Hindering Kush was that ASU spent much of his tenure in the WAC. Because there were such fewer bowls in the 1960s and 1970s, the sport’s elitism that persists today kept some very good Sun Devil teams from even experiencing the postseason.
Kush did crack the glass ceiling though, coaching ASU into the final top 10 poll several times in the ’70s. Furthermore, he made an impact that endures longer than a trophy. His 1970 ASU team ran the table and earned an invite to the Peach Bowl. The Sun Devils’ trip to Atlanta was a test to gauge how western programs outside of the Pac-8 sphere of influence would take to the postseason.
The result of that trip was the formation of the Fiesta Bowl, one of the most prominent games in the sport today. And without that Peach Bowl campaign, the Pac’s 1979 expansion might not have included the Arizona schools.
In the same way Kush impacted the game, Chris Petersen is today at Boise State. BSU could get the opportunity Kush’s Sun Devils were never afforded and play for a national championship because of Petersen’s efforts. The Broncos are regularly in the conversation with the top tier, the creme de la creme of college football. Petersen may never win a title, but his place in history should be nothing but celebrated.
Conversely, a championship can supersede other footnotes in a coach’s legacy. An interesting name with which to play the What If game is Jim Tressel. Tressel was forced out at Ohio State last spring with revelations of players exchanging memorabilia for tattoos. The may have been a pall over Tressel’s departure, but surely his tenure in Columbus will be remembered favorably.
He led OSU to the national championship in 2002, beating one of the most feared teams in college football history in the process. Certainly the Buckeyes’ title bought Tressel extra historical reverence. Without said title, it’s interesting to debate whether he would go down as a great coach who was tripped up by a rare blemish, or if he would be seen more like a Butch Davis. Davis was the architect of those mighty Miami teams in the early 2000s, having recruited the talent that delivered the 2001 national championship. But that’s more aside than headline in the story of his career.
Kush exited ASU under inauspicious circumstances, but time healed those wounds and his legacy’s fully embraced in Tempe. Down south, there’s another coach who made an impact but left on perhaps a sour note. Larry Smith built Arizona from almost nothing, before leaving for a position in conference.
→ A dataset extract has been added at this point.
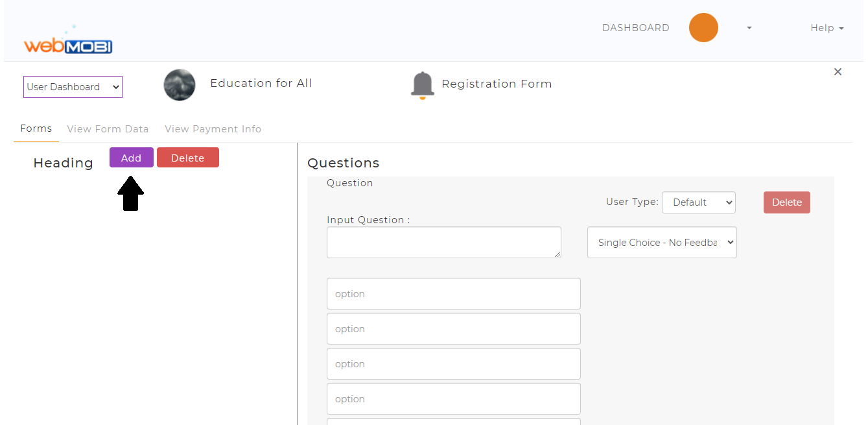Open the User Dashboard dropdown
The height and width of the screenshot is (425, 868).
[x=73, y=87]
His foundation paved the way for the Desert Swarm teams that UA would be known for in the ’90s.
Smith was entering as Kush as exiting. UA’s glory years from the Border Conference were well behind it, as the Wildcats joined the new Pacific 10 Conference mostly as a tag-along to ASU. But in just six short years, Smith had UA clicking. His efforts gained the attention of USC, which hired him after the 1986 season.
Smith led USC to a Rose Bowl in 1988, and would have played for the national championship had his Trojans not lost a No. 1 vs. No. 2 showdown with Notre Dame — that season’s eventual national championship, and a program with one of those legendary coaches, Lou Holtz. Smith may have never won it all, but elite would categorize some of his contributions to the sport: reaching a Rose Bowl, coaching two of the best QBs in USC history (Rodney Peete and Todd Marinovich), putting UA on the map.
So how important is a championship to a football legacy? Surely there’s some significance. There are no shortage of coaches with titles who are questioned and criticized ad nauseum like Les Miles and Bob Stoops, and to some extent, Steve Spurrier. Imagine the vitriol Miles would receive were it not for ’07, or Stoops without 2000. Were it not for 1996, Spurrier might be associated with Florida’s title game belly flop vs. Nebraska the previous campaign.
Winning a championship is a special accomplish, something that should be celebrated more than expected. And while it’s the pinnacle every athlete and coach strives for, so much more defines their impact.